━━ Dataset ━━
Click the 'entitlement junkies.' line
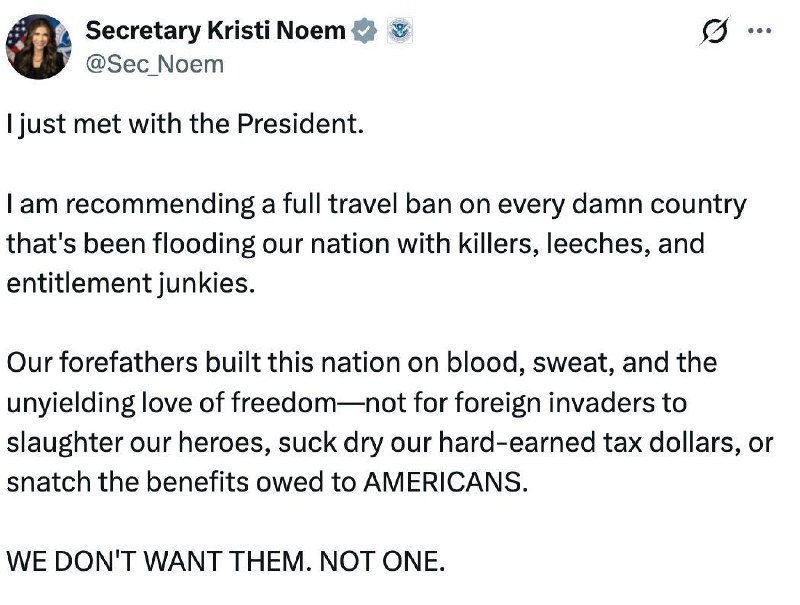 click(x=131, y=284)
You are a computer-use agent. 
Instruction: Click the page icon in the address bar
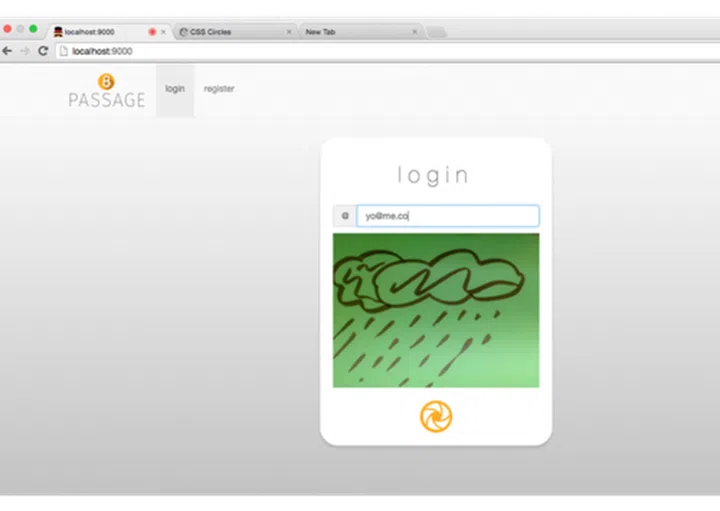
━━━
━━ Dataset ━━
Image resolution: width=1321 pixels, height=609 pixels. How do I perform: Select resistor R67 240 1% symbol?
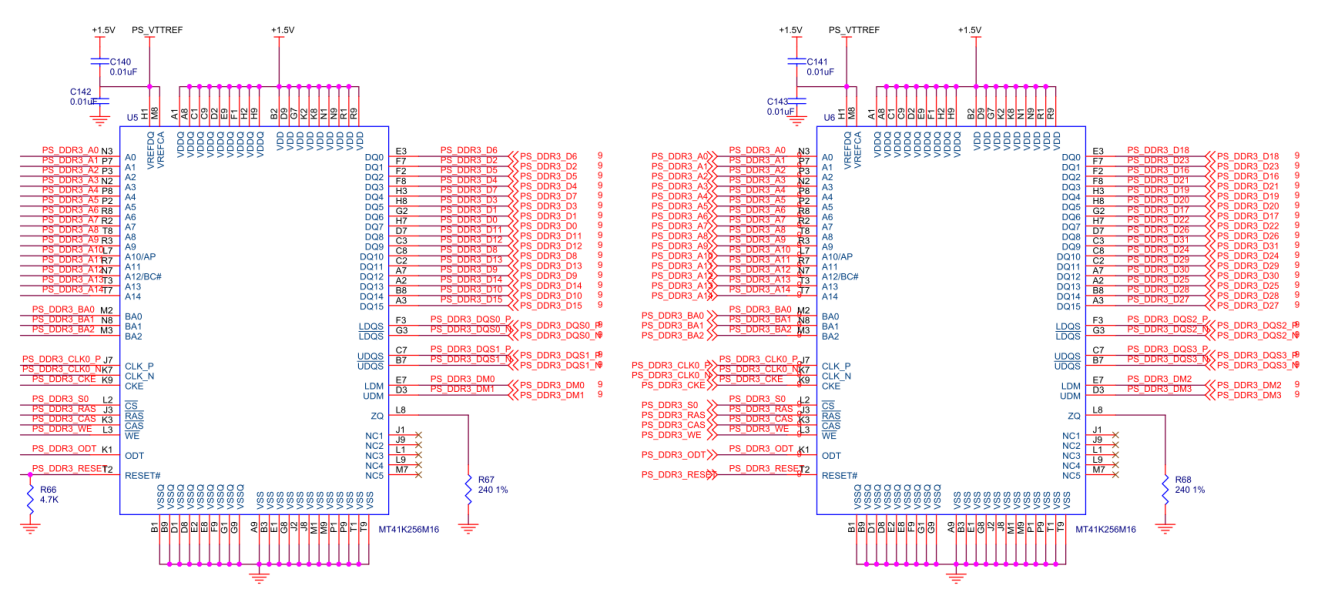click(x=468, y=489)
━━━
* [What needs to be done]
Extract the lines of the preceding material that run from the line with "You are a computer-use agent." through the line with "Instruction: Click the", inclusive, reproducing them exactly and adding nothing.

* [Response below]
You are a computer-use agent. 
Instruction: Click the page icon in the address bar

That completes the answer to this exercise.